Technology used by Internet Service Providers (ISPs) and regulatory decisions have shaped the Internet in ways that create nuanced divisions in what people can access. According to a paper out Monday from The New America Foundation, the dangers of current evolution of the Internet are that the World Wide Web becomes segregated by what people are allowed to access and the cost of that access. It’s something I’ve been saying for years here in the U.S. when discussing the merits of using mobile broadband as an answer to the lack of real wireline competition, but the New America report takes it further.

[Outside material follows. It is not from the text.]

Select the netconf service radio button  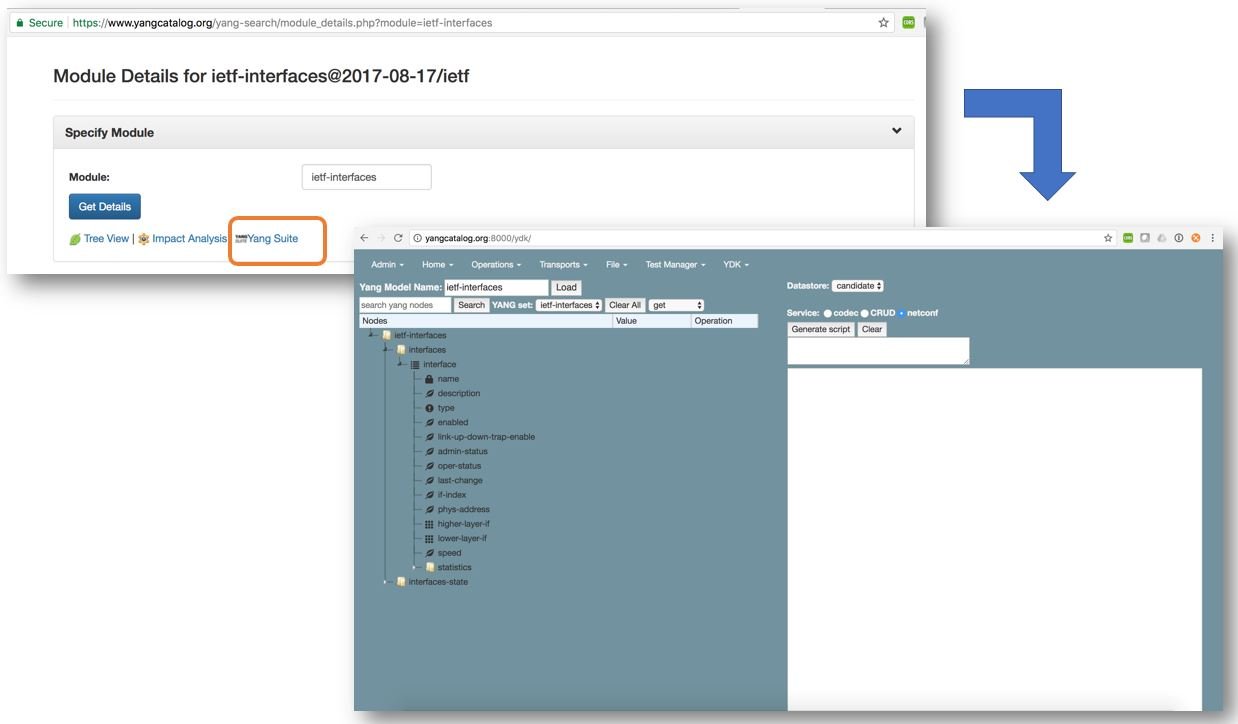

It argues that issues such as packet blocking, different access technologies, broadband caps and cost all can widen the digital divide even if two areas have the FCC-sanctioned definition of broadband as offering 4 Mbps or more. For example, my uncapped 14 Mbps down cable connection for $45 delivers a much different experience than a 10 Mbps LTE connection for someone in College Station, Texas about 80 miles away. How so? My bandwidth isn’t capped and the price is fixed no matter how much I use it, while an LTE connection would cost $50 for 5 GB or $80 for 10 GB. And without wireless network neutrality rules, certain services could be blocked on the LTE connection. Both homes might have broadband, but they are very different connections.
But outside of that well-explored divide, the report charts a more pernicious problem associated with the web — namely the use of packet inspection to segment out certain bits of data for special pricing or for special treatment of the (positive or negative sort). This changes IP services that are all equal into unequal bits that ISPs can now control and charge extra for. I’m not sure I can buy 100 percent into the implicit argument that all packets are equal, when some packets (such as those for streaming video or voice packets) must be delivered in specific order that can be more challenging to maintain over a network, but I do think the trend toward segregating out applications and services is a dangerous one. From the report:
Metcalfe’s law assumes that a new network participant gains the benefits gleaned from other members. As we’re seeing today, however, command-and-control networks sustained by business models based on an all-powerful network operator are bleeding off these networks’ exponential benefits. Whereas such companies stand to gain enormous profits by commoditizing every form of communication possible, the inefficiencies these practices cause (in terms of lowered information flow, network congestion over centralized relay points, greatly lessened innovation at network edges, and so on) are coming at edge-users’ expense. Better technologies exist that would dramatically lower communication costs, increase adoption rates, and fuel new service and application development, and that are synergistic with pre-existing infrastructure.
The New American report looks at Wi-Fi and other technologies to set up local networks. It also goes into the role that devices that are controlled by OS manufacturers or hardware makers play in this lessening of both freedom and the widening of a digital divide between the web someone experiences on an Android phone and what someone experiences on an iPhone (or worse! a feature phone). All in all, it’s worth reading and then rereading as we consider broadband policy in the U.S. and the development of technologies that can help keep access available for all, but also enable everyone to have the same web experience.